Il suo linguaggio semplice e gioviale permette a tutti coloro che lo ascoltano di apprendere come la Bibbia, in effetti, contenga le istruzioni per la vita di ogni giorno, per ognuno di noi. Sta a noi, con l’aiuto di sacerdoti e guide, come don Fabio Rosini, metterci in ascolto della Parola di Dio e renderci conto di come si presti a renderci felici e non severi e pedanti, come molti si aspetterebbero.
Don Fabio Rosini: Le Beatitudini
Nella catechesi riprodotta in basso, don Fabio Rosini parla del discorso delle Beatitudini, fatto da Gesù, e sottolinea che è più che giustificato che nel Vangelo di Luca e di Matteo ci siano due versioni differenti dello stesso episodio. Quel discorso, che parla in realtà di quali siano i presupposti dell’avidità (che rende ogni uomo egoista) e della libertà che cerchiamo spasmodicamente, illudendoci che l’essere indipendenti da chiunque altro ci darà la sola gioia possibile, Gesù lo ha fatto certamente più di una volta, sia per i suoi Apostoli, che per tutte le persone che accorrevano, attirati da quelle Parole di vita.
Nel Vangelo di Luca si dice: “Beati voi poveri, perché vostro è il regno di Dio. Beati voi che ora avete fame, perché sarete saziati. (…) Ma guai a voi, ricchi, perché avete già la vostra consolazione. Guai a voi che ora siete sazi, perché avrete fame” e si chiarisce, così, il quadro completo entro cui Gesù cercava di dire che lui stava annunciando il Regno di Dio, in cui anche i poveri avrebbero avuto un eredità.
Don Fabio Rosini: “Il Vangelo si annunzia solo ai poveri”
Lo raccontava soprattutto agli ultimi, a coloro che avevano bisogno di questa promessa.

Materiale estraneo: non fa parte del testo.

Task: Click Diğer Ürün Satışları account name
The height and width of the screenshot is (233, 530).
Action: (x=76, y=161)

Dice don Fabio Rosini: “Il Vangelo si annunzia solo ai poveri”, solamente a coloro che vivono una situazione ben specifica. All’epoca di Cristo (e, da allora, poco è cambiato), esisteva una classe sociale che viveva di rendita e non aveva alcun bisogno di comprendere la vita, che trascorreva tra agi e lussi; c’era poi la classe media, fatta di tutte quelle persone che potevano vivere, grazie al loro lavoro; infine, la classe dei dimenticati, degli ultimi, dei poveri, che sopravviveva solo se qualcuno porgeva loro la mano.

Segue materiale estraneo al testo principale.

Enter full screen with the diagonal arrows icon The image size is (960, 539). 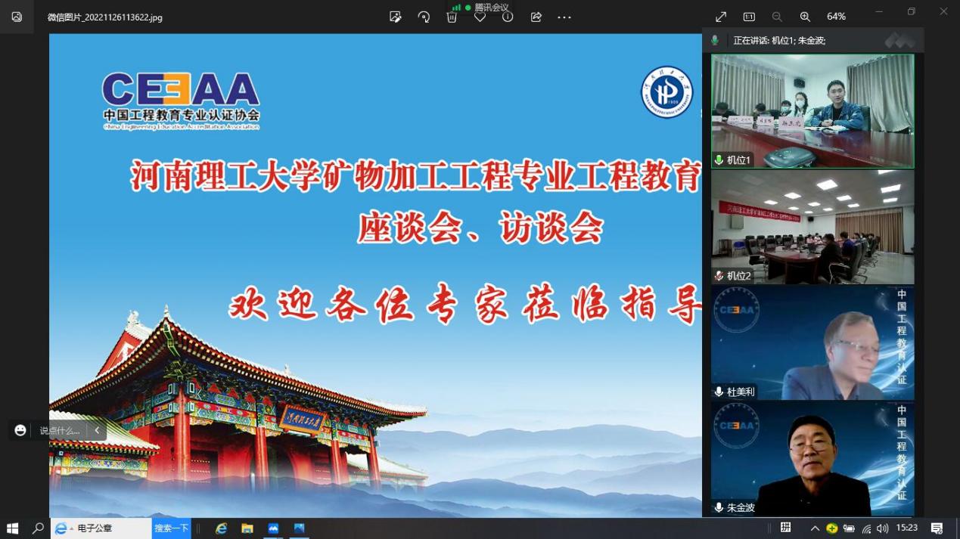point(721,17)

Ed è a questi ultimi che Gesù promette il Regno dei cieli, perché loro si trovano nella condizione giusta per poterlo desiderare. Non perché essi, non avendo null’altro si appaghino della speranza proposta dal Cristo, ma perché, essendo ridotti alla loro umanità, nuda e scarna, potranno comprendere l’elevazione spirituale che egli propone, quella che spetta ai figli di Dio, che si riconoscono bisognosi di carità, cristianamente intesa.
Quando anche i poveri cominciano a cercare ciò che loro manca, finiscono col cedere a sentimenti di rabbia, per ciò che non ottengono, o di avidità, per ciò che riescono ad ottenere e a far proprio.
Accadde la stessa cosa ad Adamo ed Eva che, dopo avere preso il frutto dell’albero della conoscenza del bene e del male, capirono di essere nudi e se ne vergognarono. Anziché chiedere a Dio di risolvere quel disagio, perseguirono nel non riconoscere l’origine di ogni male: la presunzione di sapere di cosa avevano bisogno.
Rifiutarono di dichiararsi fragili, come sistematicamente accade ad ognuno di noi, quando non comprendiamo che è nel nostro essere tali la ricchezza genuina. Il Vangelo, del resto, non dice che i poveri sono beati, ma che la povertà è una condizione per la beatitudine. Cosa voleva dire Gesù, in realtà? La povertà di cui parla Gesù (a cui Matteo associa la modalità “in spirito”) è la chiave di accesso al grandioso Regno di Dio.
Come dice saggiamente don Fabio Rosini, il motivo per cui i poveri continuano ad esistere, a distanza di tanti secoli da quei giorni, è che i ricchi non hanno intenzione di condividere, ma anzi odiamo il rischio di impoverirsi, tanto da finire per odiare, schivare il prossimo che è nel bisogno.
Adamo che fuggì nudo, dunque, continua a vestirsi di qualcosa che non coprirà mai la sua vergogna, non comprendendo che l’indigenza, il suo essere rimasto senza alcuna protezione davanti a Dio, è la sola virtù da cui ripartire. Ciò di cui ogni uomo necessita è di rendersi un mendicante di fronte al Signore, un miserabile che chiede Misericordia, un povero che sopravvive solo perché è Dio, nella sua immensa pietà, a tendergli la mano.
Lui, che tramite il suo Figlio unigenito-Dio ha dato tutto se stesso fino alla morte di croce, non ci rifiuterà nulla. Ma noi saremo capaci di fare altrettanto, di amare altrettanto? Il successo, dunque, è l’antitesi della povertà, in una società che mira al superfluo. Anche l’uomo più ricco non potrà mai sfuggire alla sua povertà, quella che lo rende un essere umano. Dice don Fabio Rosini: “Il bene si svela a chi ne ha sete, il bene diventa facile quando io non parto dall’ansia, parto dalla pace”.